AVAILABLE DATA:
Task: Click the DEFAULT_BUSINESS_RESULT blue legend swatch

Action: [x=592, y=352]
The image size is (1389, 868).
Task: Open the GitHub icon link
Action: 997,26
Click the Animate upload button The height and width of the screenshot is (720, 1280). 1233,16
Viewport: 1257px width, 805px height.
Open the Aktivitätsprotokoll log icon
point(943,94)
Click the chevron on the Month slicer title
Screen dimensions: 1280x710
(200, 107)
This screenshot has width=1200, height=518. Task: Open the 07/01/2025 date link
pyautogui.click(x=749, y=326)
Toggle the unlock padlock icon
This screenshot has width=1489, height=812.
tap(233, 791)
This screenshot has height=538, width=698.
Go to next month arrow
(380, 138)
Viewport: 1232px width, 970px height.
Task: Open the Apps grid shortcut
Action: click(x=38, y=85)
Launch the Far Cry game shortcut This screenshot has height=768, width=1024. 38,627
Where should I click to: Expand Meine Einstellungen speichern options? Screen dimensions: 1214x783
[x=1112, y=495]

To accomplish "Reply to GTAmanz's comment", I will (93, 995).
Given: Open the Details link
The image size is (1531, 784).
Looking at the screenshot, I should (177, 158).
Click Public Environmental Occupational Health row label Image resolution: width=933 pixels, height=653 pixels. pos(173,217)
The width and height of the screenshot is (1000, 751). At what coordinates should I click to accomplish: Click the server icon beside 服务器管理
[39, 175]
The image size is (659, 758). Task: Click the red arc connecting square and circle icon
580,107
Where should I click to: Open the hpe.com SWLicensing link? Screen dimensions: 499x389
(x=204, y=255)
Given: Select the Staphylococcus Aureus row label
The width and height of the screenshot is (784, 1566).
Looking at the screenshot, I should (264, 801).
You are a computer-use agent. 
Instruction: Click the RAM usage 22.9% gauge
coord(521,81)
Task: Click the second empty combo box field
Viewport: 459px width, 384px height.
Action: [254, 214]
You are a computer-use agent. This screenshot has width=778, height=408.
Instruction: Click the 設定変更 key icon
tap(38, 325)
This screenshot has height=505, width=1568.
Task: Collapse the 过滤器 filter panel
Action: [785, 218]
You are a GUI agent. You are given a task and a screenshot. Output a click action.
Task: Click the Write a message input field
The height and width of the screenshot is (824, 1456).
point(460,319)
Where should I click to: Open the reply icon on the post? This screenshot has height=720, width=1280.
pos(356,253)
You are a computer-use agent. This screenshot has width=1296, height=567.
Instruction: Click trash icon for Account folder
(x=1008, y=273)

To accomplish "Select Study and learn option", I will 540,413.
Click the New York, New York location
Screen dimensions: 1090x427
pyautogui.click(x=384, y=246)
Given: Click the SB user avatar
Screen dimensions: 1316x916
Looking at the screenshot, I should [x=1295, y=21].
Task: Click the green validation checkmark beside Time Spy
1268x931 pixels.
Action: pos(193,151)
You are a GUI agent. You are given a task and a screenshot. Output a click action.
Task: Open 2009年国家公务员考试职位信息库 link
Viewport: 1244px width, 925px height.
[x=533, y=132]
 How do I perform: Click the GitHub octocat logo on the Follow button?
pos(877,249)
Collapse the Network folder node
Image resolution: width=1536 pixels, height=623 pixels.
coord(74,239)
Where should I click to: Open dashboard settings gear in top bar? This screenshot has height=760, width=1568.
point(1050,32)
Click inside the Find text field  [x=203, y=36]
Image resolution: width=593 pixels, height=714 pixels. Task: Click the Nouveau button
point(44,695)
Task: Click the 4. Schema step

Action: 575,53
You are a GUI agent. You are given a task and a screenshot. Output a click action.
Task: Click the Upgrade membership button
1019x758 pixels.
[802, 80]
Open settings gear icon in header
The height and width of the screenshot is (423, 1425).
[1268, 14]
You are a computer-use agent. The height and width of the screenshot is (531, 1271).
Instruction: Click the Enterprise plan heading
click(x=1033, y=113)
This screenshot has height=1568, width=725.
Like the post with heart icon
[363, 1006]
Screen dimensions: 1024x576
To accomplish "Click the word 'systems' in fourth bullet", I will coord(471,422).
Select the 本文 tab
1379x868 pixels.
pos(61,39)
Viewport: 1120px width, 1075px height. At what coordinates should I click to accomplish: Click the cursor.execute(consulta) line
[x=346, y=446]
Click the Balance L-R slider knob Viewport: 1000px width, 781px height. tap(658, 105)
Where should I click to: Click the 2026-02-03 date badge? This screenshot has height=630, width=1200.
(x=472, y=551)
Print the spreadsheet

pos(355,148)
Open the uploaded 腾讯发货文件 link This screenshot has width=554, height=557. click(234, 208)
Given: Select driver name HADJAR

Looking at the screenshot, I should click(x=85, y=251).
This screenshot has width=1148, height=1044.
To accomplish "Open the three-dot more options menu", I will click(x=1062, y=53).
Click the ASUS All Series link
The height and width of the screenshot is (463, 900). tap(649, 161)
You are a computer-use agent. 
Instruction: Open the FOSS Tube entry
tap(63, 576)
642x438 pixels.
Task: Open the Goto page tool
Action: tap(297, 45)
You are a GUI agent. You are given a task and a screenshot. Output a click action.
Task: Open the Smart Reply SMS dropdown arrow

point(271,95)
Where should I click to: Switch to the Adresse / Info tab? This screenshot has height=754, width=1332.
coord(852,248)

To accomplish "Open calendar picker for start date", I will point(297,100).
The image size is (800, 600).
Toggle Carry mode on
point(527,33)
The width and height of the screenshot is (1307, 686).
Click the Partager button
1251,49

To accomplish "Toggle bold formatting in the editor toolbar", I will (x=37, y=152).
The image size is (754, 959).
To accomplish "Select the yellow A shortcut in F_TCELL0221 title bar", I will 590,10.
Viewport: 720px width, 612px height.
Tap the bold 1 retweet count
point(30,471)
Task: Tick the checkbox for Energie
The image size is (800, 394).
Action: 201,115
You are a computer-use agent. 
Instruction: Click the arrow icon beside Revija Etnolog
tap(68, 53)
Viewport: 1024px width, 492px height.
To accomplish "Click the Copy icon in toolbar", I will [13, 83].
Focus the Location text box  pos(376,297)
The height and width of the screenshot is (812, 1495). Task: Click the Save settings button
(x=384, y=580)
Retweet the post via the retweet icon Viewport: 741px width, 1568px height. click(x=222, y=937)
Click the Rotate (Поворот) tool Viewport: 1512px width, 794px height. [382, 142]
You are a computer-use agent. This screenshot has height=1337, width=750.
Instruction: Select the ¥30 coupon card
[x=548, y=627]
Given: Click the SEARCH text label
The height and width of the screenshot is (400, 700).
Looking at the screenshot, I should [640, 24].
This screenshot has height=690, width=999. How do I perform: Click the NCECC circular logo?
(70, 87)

TASK REQUIREMENTS:
Take the listing from its first line to the line containing "This screenshot has height=538, width=698.". Reproduce those lines exactly and nothing else.

FINAL ANSWER:
Task: Click the DEFAULT_BUSINESS_RESULT blue legend swatch

Action: [x=592, y=352]
The image size is (1389, 868).
Task: Open the GitHub icon link
Action: 997,26
Click the Animate upload button The height and width of the screenshot is (720, 1280). 1233,16
Viewport: 1257px width, 805px height.
Open the Aktivitätsprotokoll log icon
point(943,94)
Click the chevron on the Month slicer title
Screen dimensions: 1280x710
(200, 107)
This screenshot has width=1200, height=518. Task: Open the 07/01/2025 date link
pyautogui.click(x=749, y=326)
Toggle the unlock padlock icon
This screenshot has width=1489, height=812.
tap(233, 791)
This screenshot has height=538, width=698.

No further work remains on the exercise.